Marzon Apri, Kepala Desa Renah Pelaan Kecamatan Jangkat, Merangin Jambi tidak menyangkal leluhur hingga generasi setelahnya membuka kawasan yang kini ditetapkan sebagai TNKS. Namun sejak bencana silih berganti hingga konflik dengan satwa liar, masyarakat mulai was-was.
"Tidak boleh lagi masyarakat menumbang sembarangan. Kenapa? Takutnya kan bencana longsor. Kita mikir 10 tahun 20 tahun akan datang, anak cucu," kata Marzon di rumahnya.

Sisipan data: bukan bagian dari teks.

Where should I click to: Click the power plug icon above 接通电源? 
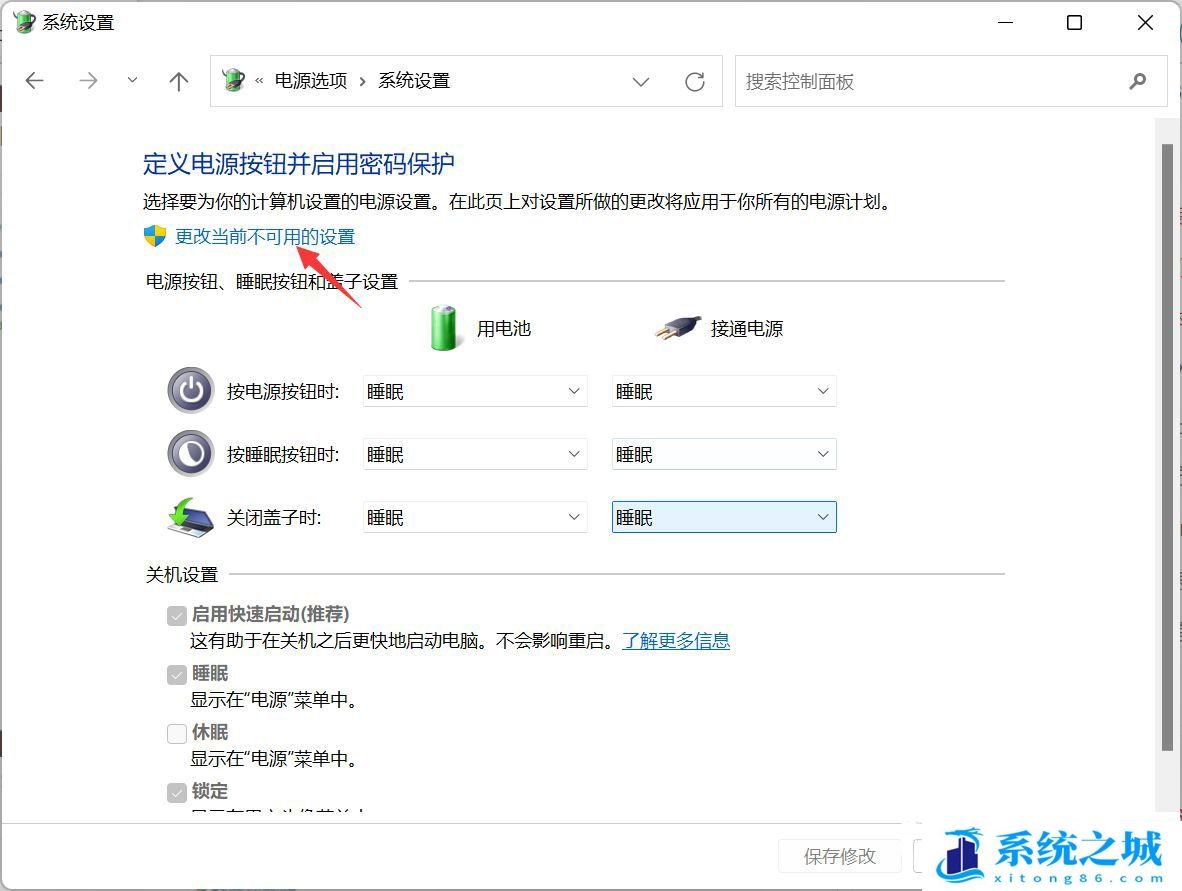pyautogui.click(x=678, y=325)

Karenanya, hukum adat kembali diterapkan untuk mengikat siapa saja. Bagi pelanggar yang menebang pohon dalam kawasan, diganjar 20 kilo beras dan 1 ekor kambing. Namun bukan denda yang membuat mereka berat untuk melanggar. Rasa malulah yang menjaga prilaku mereka. Hukum adat bagi mereka jauh lebih berat ketimbang sanksi dari negara, sebab budaya malu masih terjaga di antara mereka.
"Hukum adat tidak ada namanya tebang pilih, beranak tiri beranak kandung itu tidak ada di hukum adat. Malu itu masyarakat kita kalau dihukum adat. Karena peraturan ini kan dibikin bersama," Marzon menambahkan.
![]() Ekspedisi TNKS |
Kini warga Desa Renah Pelaan berhasil swasembada beras dan pangan organik. Mereka menerapkan konsep ketahanan pangan. Sebagian skema penggarapan sawahnya melalui sistem komunal atau kekerabatan. Tak ada sawah dan hasil panennya yang dijual kecuali dalam keadaan mendesak.
Mereka juga mengembangkan pertanian organik untuk sayur mayur dan tanaman palawija. Dan perlahan-lahan warga pun tidak lagi ke hutan menerabas dan membabat TNKS.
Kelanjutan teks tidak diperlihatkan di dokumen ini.